We’ve been taking a break from our usually experiment heavy science this summer. However, I didn’t want to give up science altogether, so we’ve been working our way through a pile of books about inventions, inventors, and how things work. I thought this would be a nice way to back up some of the ideas about energy, forces and waves that we introduced over the course of the year in science.
So You Want to Be an Inventor by Judith St. George and David Small
A cute and short introduction to various inventors and invention approaches through the ages. The book jumps around in time and theme to show different ways inventors have found success. After reading it, BalletBoy immediately wanted to invent something, which turned out to be a shoe made of paper and spaghetti.
The New Way Things Work by David Macaulay
This book is so famous, it hardly needs an introduction. Macaulay’s intricate illustrating style is at its most adorable in this volume, which explains with illustrations and easy to understand text about how common inventions work. The book goes from simple machines to much more complex inventions like nuclear power plants and movie cameras.
See Inside: How Things Work
Usborne’s See Inside series is one of the few little text box book formats we actually really enjoy. There’s just something so pleasing about opening a little flap in a book to see what’s behind it. The topics covered in this book aren’t as wide ranging as the rest of these books (after all, when you have board book thick pages and a squishy cover, you’re limited to less pages) but this whole series has been a winner at our house, so I feel remiss not mentioning it.
What a Great Idea by Stephen M. Tomecek
This is a slightly wordy book that covers all kinds of inventions through the ages, beginning with things like letters and farming. Everything is arranged chronologically with each invention getting two pages. The illustrations are a little lackluster, but I really like the way the book is laid out. Each invention gets a “how it works,” “impact” and “children of this invention” summary, which is wonderfully organized and well thought out. This would be a great book to have on hand as a supplement for world history.

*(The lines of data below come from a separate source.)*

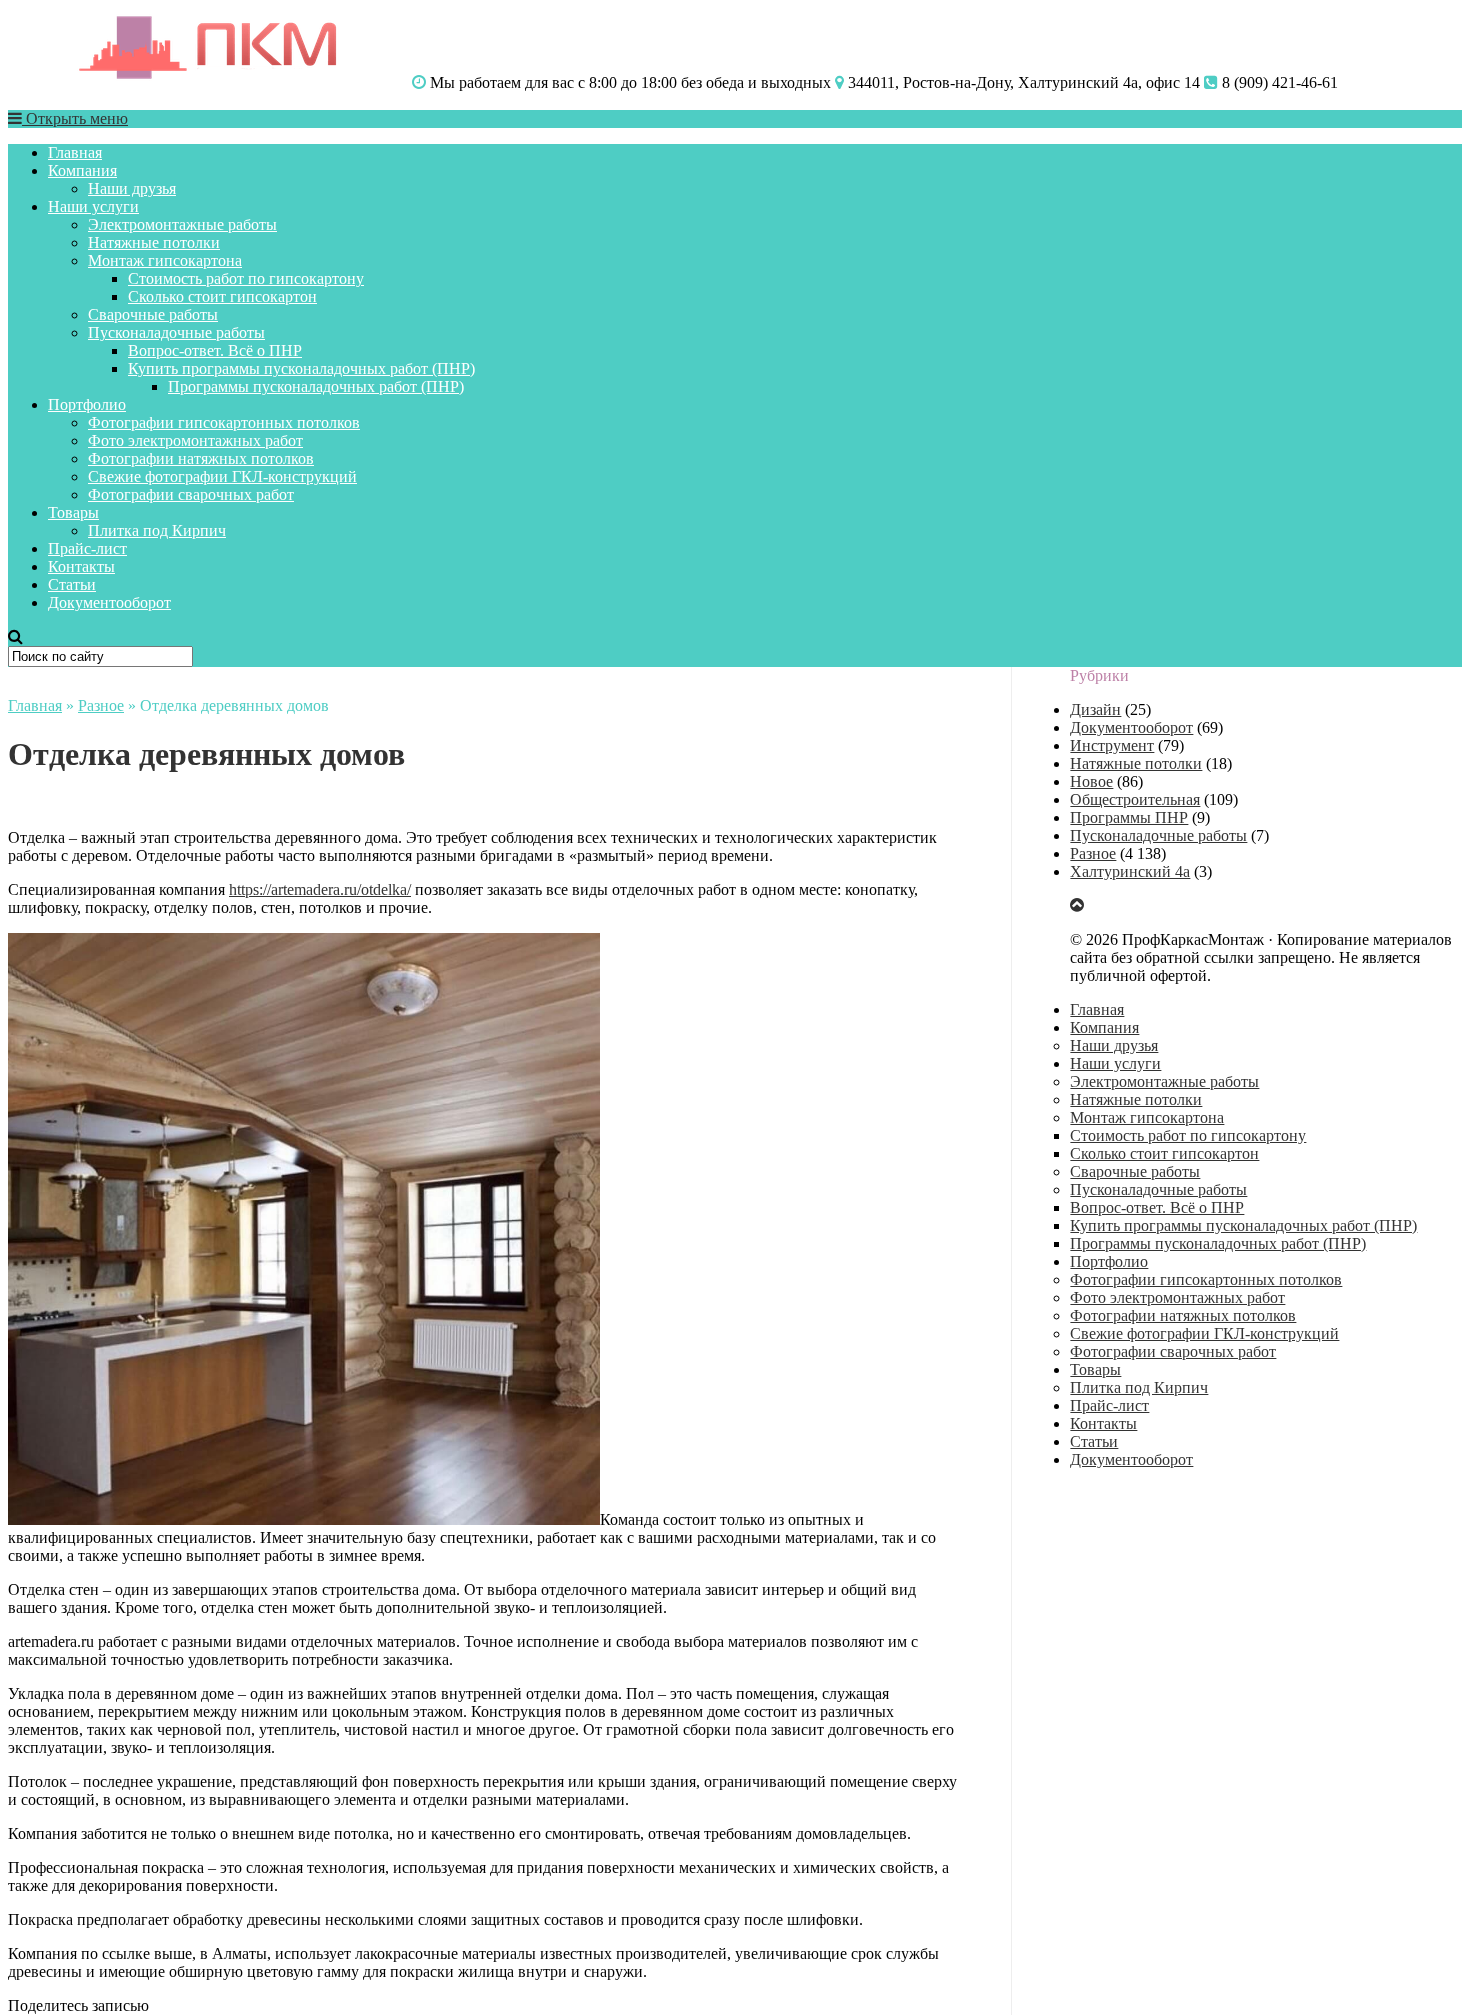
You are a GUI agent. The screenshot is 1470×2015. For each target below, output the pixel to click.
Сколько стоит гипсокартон (222, 296)
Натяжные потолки (154, 242)
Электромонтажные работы (182, 224)
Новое (1091, 781)
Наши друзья (132, 188)
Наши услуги (93, 206)
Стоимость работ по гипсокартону (246, 278)
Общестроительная (1135, 799)
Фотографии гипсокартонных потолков (224, 422)
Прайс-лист (87, 548)
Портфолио (87, 404)
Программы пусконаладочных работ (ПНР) (316, 386)
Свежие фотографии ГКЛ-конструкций (222, 476)
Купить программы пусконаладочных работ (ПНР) (301, 368)
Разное (101, 705)
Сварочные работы (153, 314)
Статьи (72, 584)
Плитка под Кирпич (157, 530)
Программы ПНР (1129, 817)
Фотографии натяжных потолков (201, 458)
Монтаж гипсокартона (165, 260)
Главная (75, 152)
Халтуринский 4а (1130, 871)
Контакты (81, 566)
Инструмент (1112, 745)
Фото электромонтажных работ (195, 440)
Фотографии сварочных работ (191, 494)
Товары (73, 512)
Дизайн (1095, 709)
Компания (82, 170)
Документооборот (109, 602)
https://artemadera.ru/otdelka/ (320, 889)
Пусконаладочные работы (176, 332)
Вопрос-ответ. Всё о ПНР (215, 350)
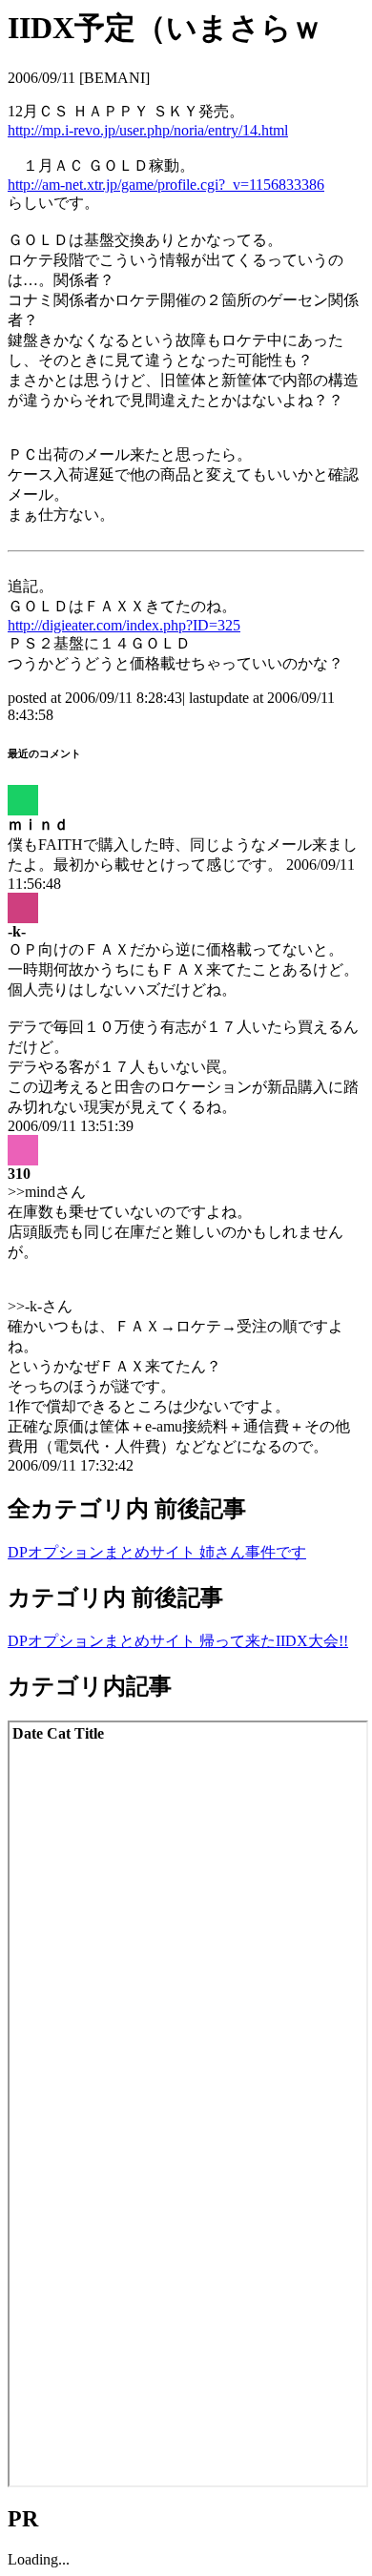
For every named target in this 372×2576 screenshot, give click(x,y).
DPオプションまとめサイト (103, 1552)
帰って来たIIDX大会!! (273, 1641)
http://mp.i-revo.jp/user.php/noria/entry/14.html (148, 130)
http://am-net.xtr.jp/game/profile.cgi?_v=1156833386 (166, 184)
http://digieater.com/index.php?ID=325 (124, 625)
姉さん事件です (252, 1552)
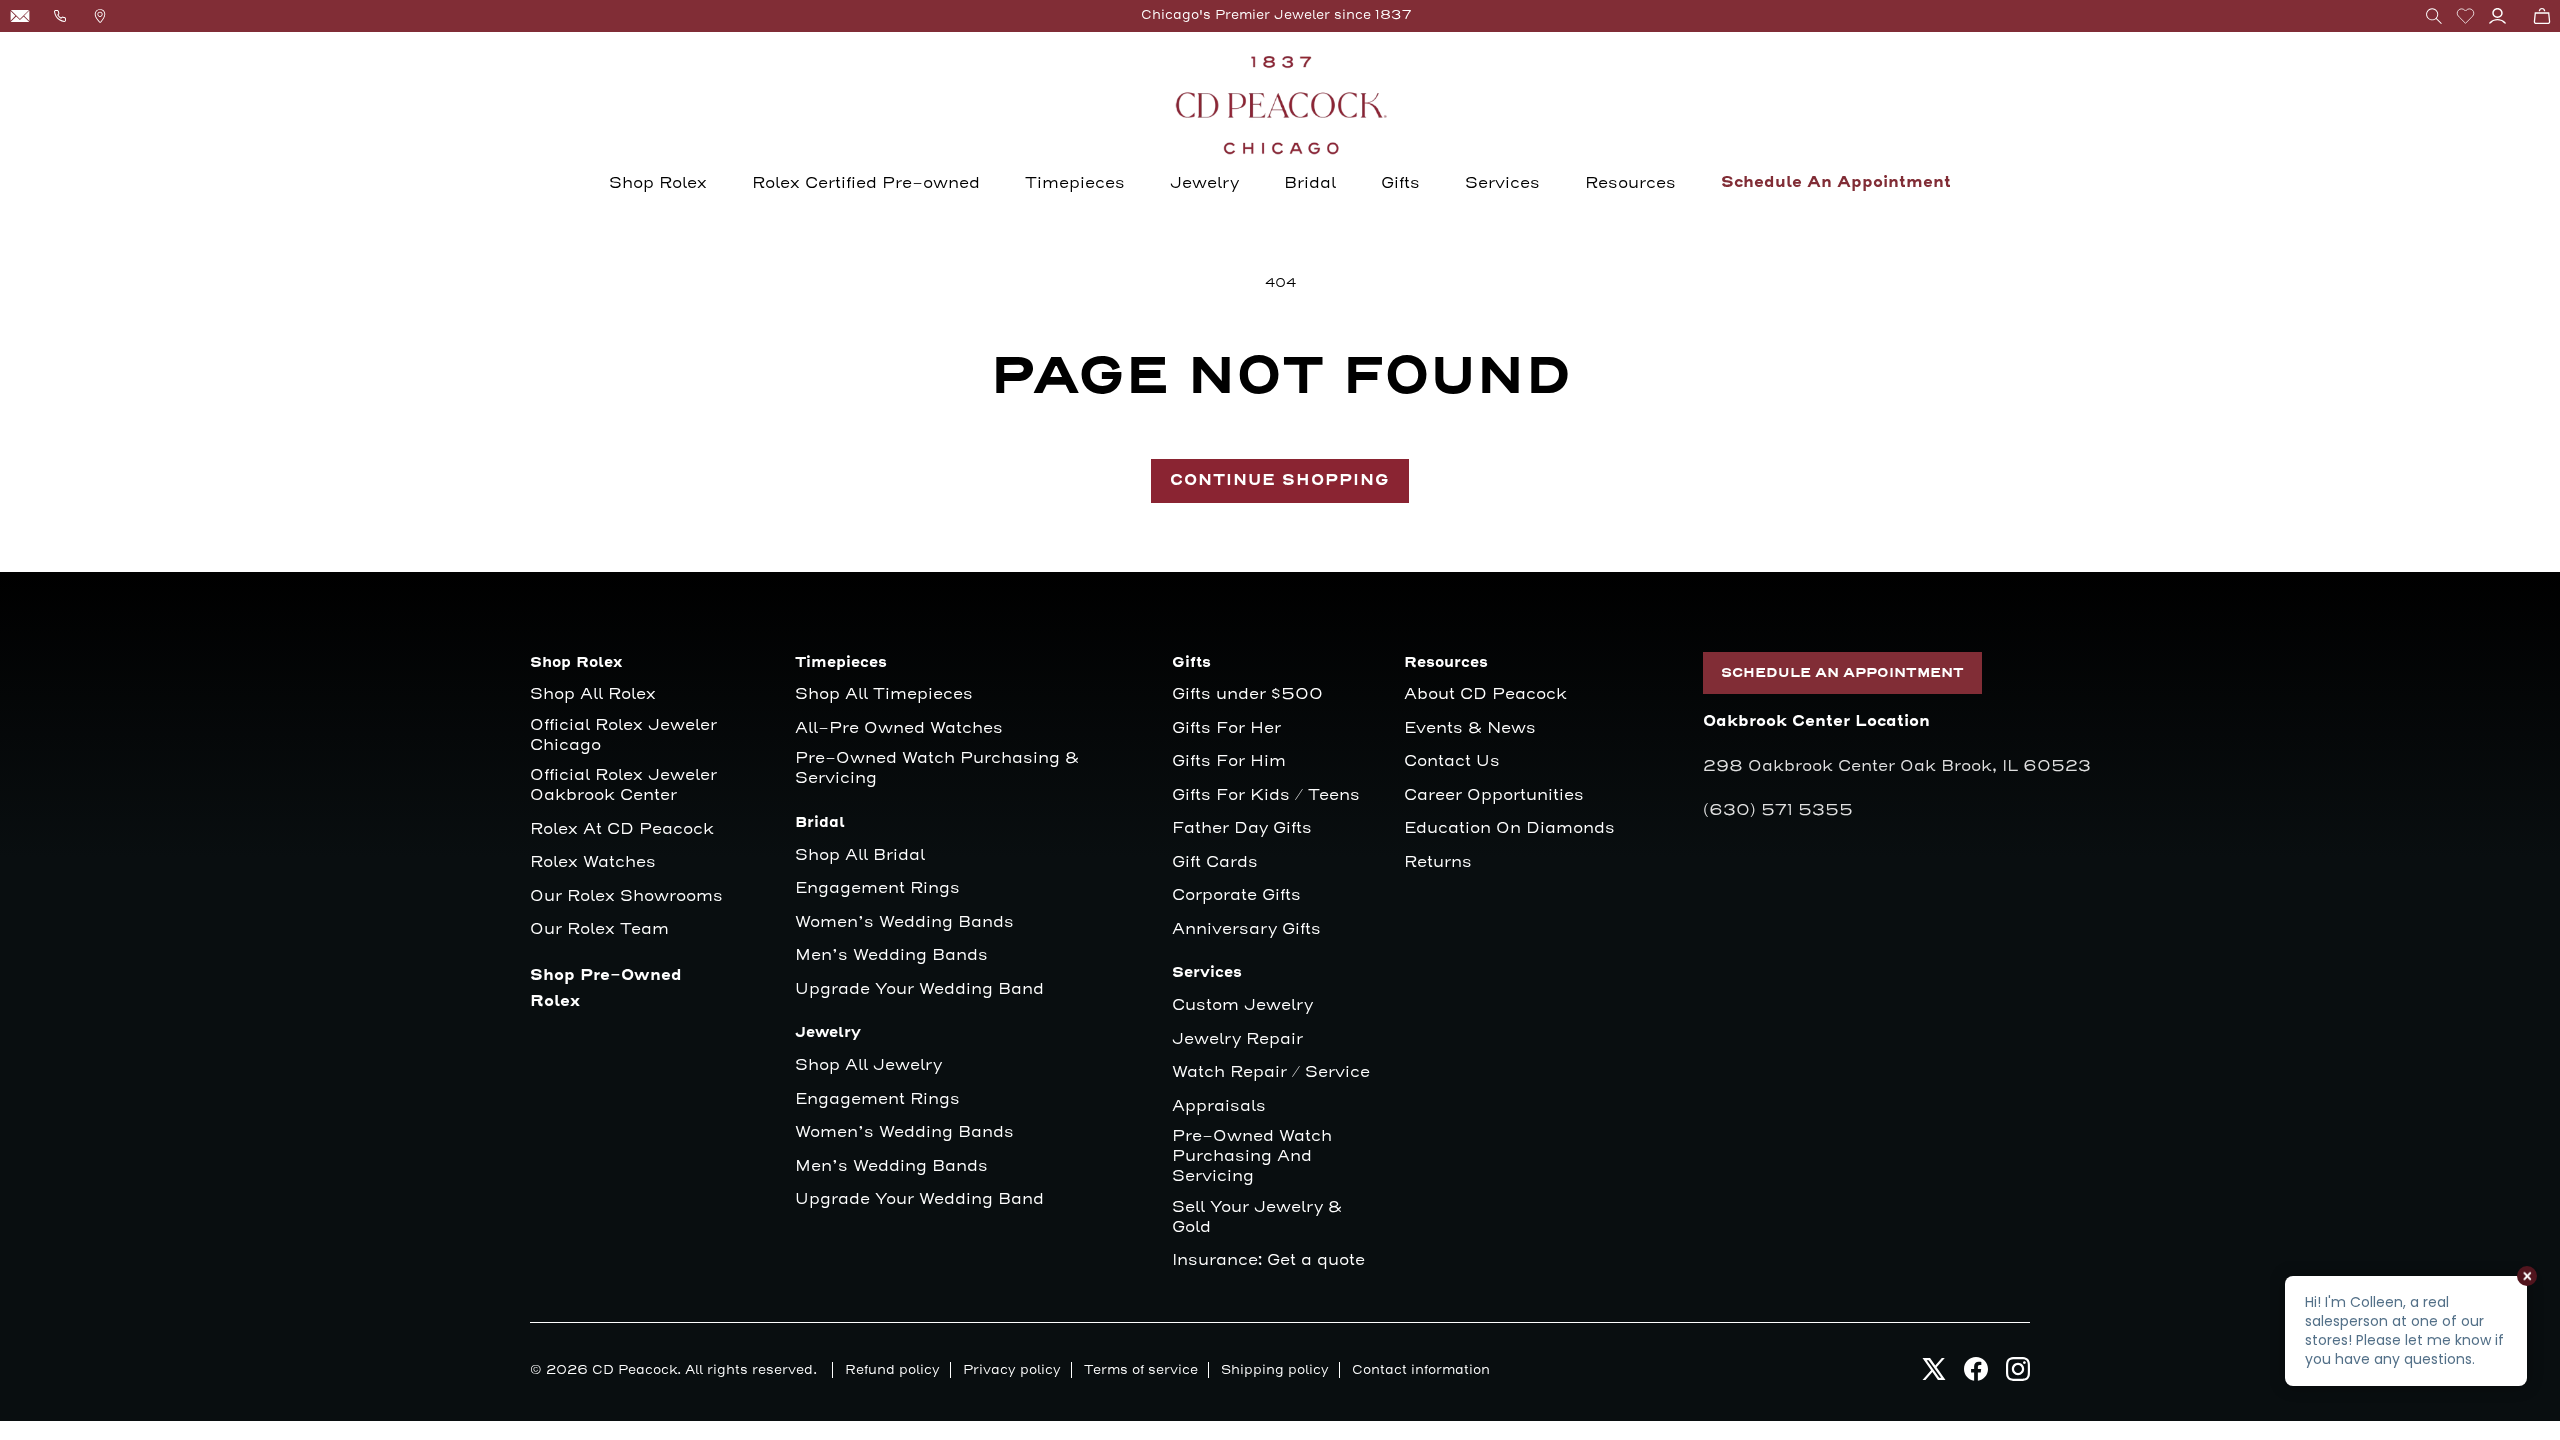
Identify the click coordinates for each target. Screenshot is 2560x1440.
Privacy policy (1012, 1370)
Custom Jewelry (1242, 1005)
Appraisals (1219, 1106)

Accidents May Happen: Fifty Inventions Discovered by Mistake by Charlotte Foltz Jones
I have to raise a serious quibble with calling peanut brittle or the crack in the Liberty Bell an “invention,” but otherwise, I liked the lighthearted tone of this book and the little cartoon illustrations. It’s not the best book about inventions, and it doesn’t make such a good straight through read, but it’s nice to dip into and read an entry or two to see that inventing isn’t always a straightforward process.
How Nearly Everything Was Invented by Jilly MacLoud
This book has an interesting format. The illustrations and style will probably remind you of an Usborne book. There are lots of tiny cartoonish drawings crammed into every corner. It’s almost like a page of Where’s Waldo. Each two page spread covers a different theme, such as travel or optics. The pages then open up to reveal an interior four page spread. Pages in between cover things like famous inventors or timelines of inventions. I’m often not a big fan of nonfiction books with lots of tiny bits of disjointed text on the page (like DK’s Eyewitness Books, which I don’t think much of). However, I really liked the thematic approach to inventions and the style of this book was very appealing.
Three Cheers for Inventors! by Marcia Williams
Marcia Williams has an offbeat cartoon style, with lots of humorous comments and sidebars. These books are definitely for fans of the Horrible Science books style humor. In this book, she covers many of the world’s most famous inventors and their various inventions with intricate cartoons. Note that this book seems to have two editions with different titles, something I’m still trying to figure out.